Lalu di waktu berikutnya di saat aku mengajar, Firdaus kembali tidak bisa diam. Dia ribut mengajak curhat teman di sebelahnya.
Kusuruh dia pindah tempat duduk di depan sendirian.
Tapi dia tetap tidak mau diam. Aku kesal padanya.
Aku mendekatinya lalu sambil sedikit menggoda kukatakan padanya, “Mas, kalau kamu sudah pintar, tidak usah ke sekolah. Kerja saja. Biar dapat uang yang banyak! Kalau kamu tidak bisa matematika, jadi pengusaha sekalipun, –dulu dia pernah bilang padaku bahwa cita-citanya ingin jadi pengusaha karena dia tidak ingin diatur- kamu bisa bangkrut!”
Teman sebelahnya tertawa.
“Iya iya Bu.” Jawabnya lalu diam.
—-
Seperti yang kukatakan tadi bahwa guru sains dan bahasa Inggris sangat berpotensi bahkan dituntut untuk menjadi jahat.
Waktu itu cuaca sangat panas. Aku, Dina, dan Bu Ifa tidak tega masuk kelas. Kami beri saja tugas. Dina dan Bu Ifa adalah guru bahasa Inggris. Kami membicarakan tentang anak-anak. Betapa mereka membuat kami menderita. Kami bertiga memang dikenal sebagai guru yang jahat. Bahkan dulu waktu masih muda, bu Ifa sampai membawa sapu untuk memukul anak yang nakal.
Lalu ada bu Eli, dia guru matematika. Sifat dasar bu Eli adalah lembut. Dulu ketika baru menjadi guru, saat pertama kali bu Eli masuk kelas, ada seorang anak perempuan yang berkata,”Ah buat apa belajar matematika? Mati kan tidak ditanya tentang matematika.” Tentu dengan nada pesimis dan menyedihkan murid perempuan itu mengatakan demikian.

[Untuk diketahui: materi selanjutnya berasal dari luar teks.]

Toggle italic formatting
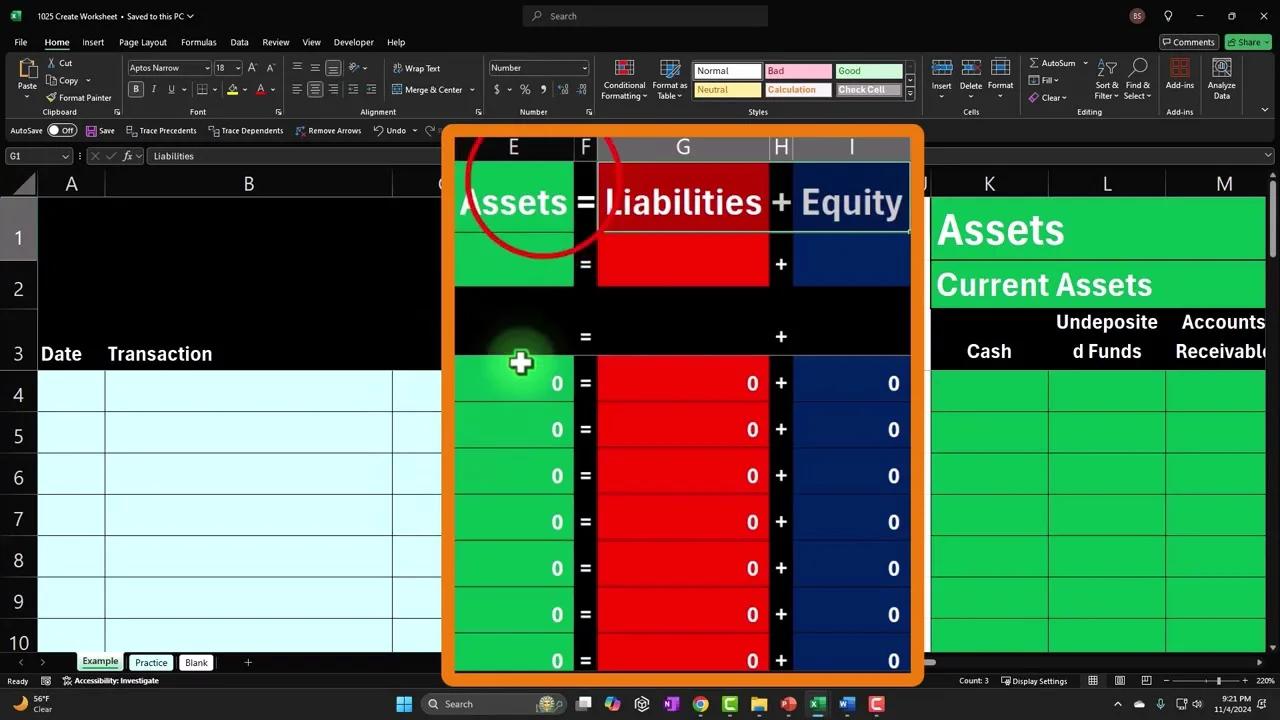Screen dimensions: 1280x720 (152, 89)
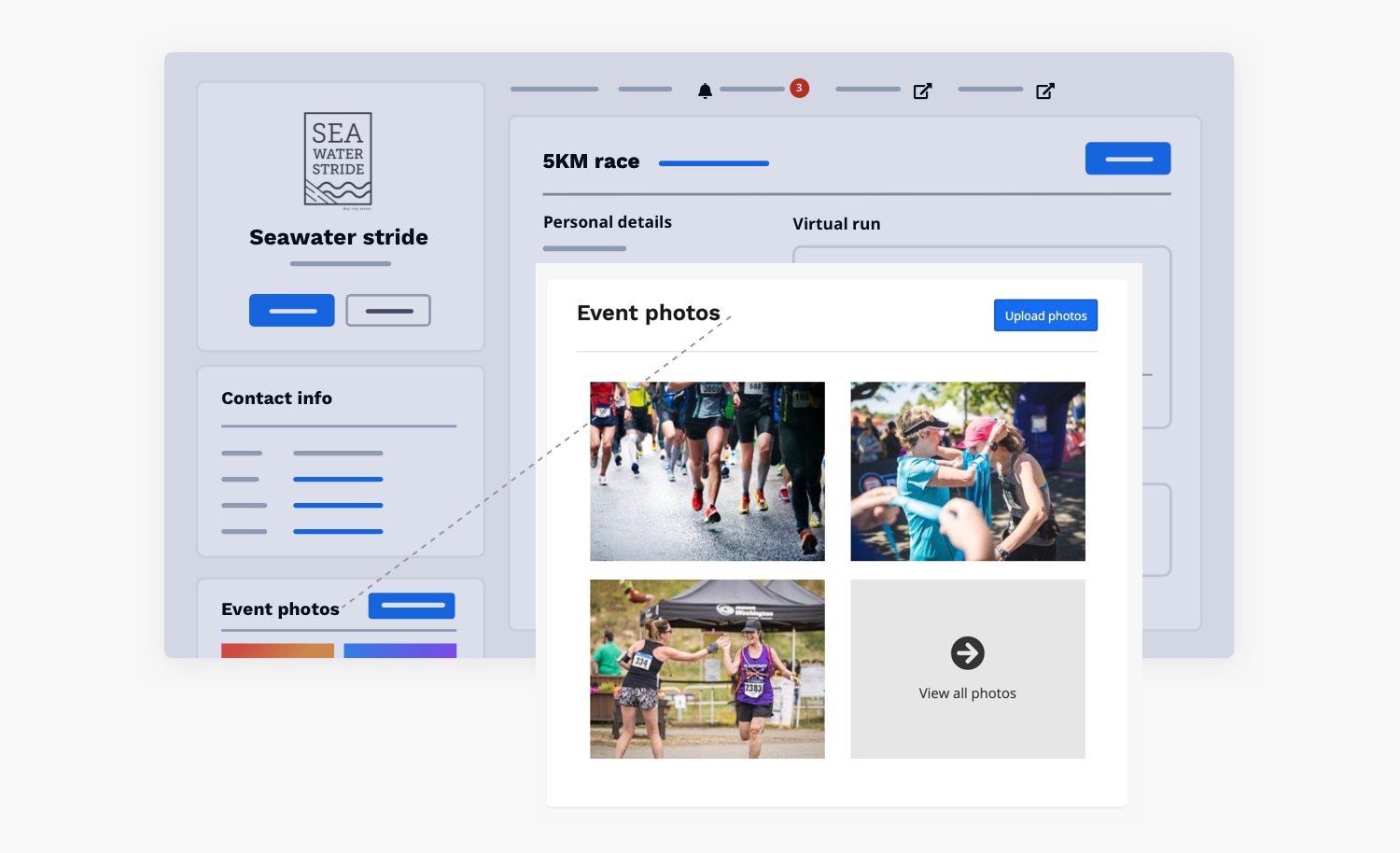1400x853 pixels.
Task: Select the blue-purple gradient thumbnail in the sidebar
Action: (399, 650)
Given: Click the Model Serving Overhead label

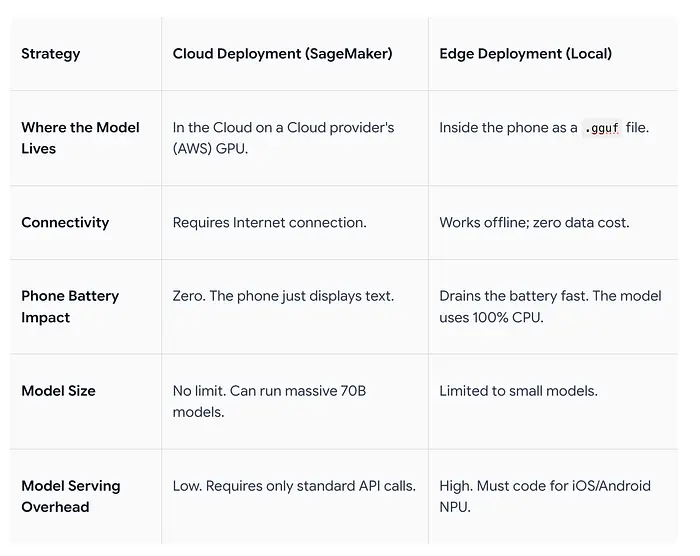Looking at the screenshot, I should click(70, 496).
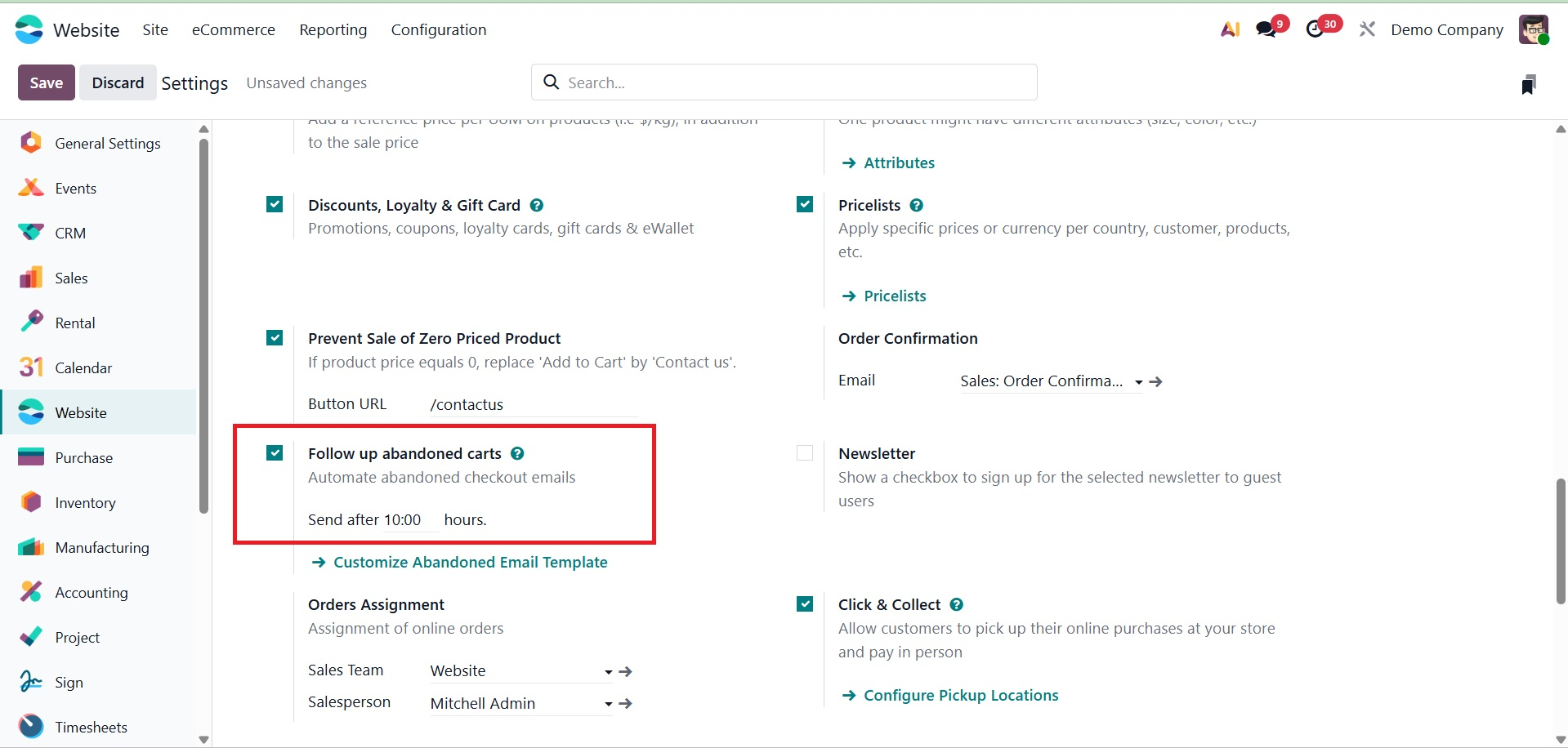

Bu Eli tersinggung dan langsung keluar tanpa mengucap sepatah kata pun. Dan karena itu, dia memutuskan jadi guru yang jahat.
Seandainya waktu itu aku yang menjadi bu Eli, aku akan menghukum anak tersebut. Akan kusuruh dia berdiri di depan kelas atau memberinya tugas sebanyak mungkin. Ini yang namanya shock theraphy. Agar dia belajar tentang sopan-santun juga mengerti arti sebuah perjuangan. Dan sebelum aku melakukan itu, aku akan menjawab pernyataannya tadi, “Memangnya kamu mau mati kapan? Kalau kamu mati nanti ya tidak apa-apa tidak usah belajar matematika.”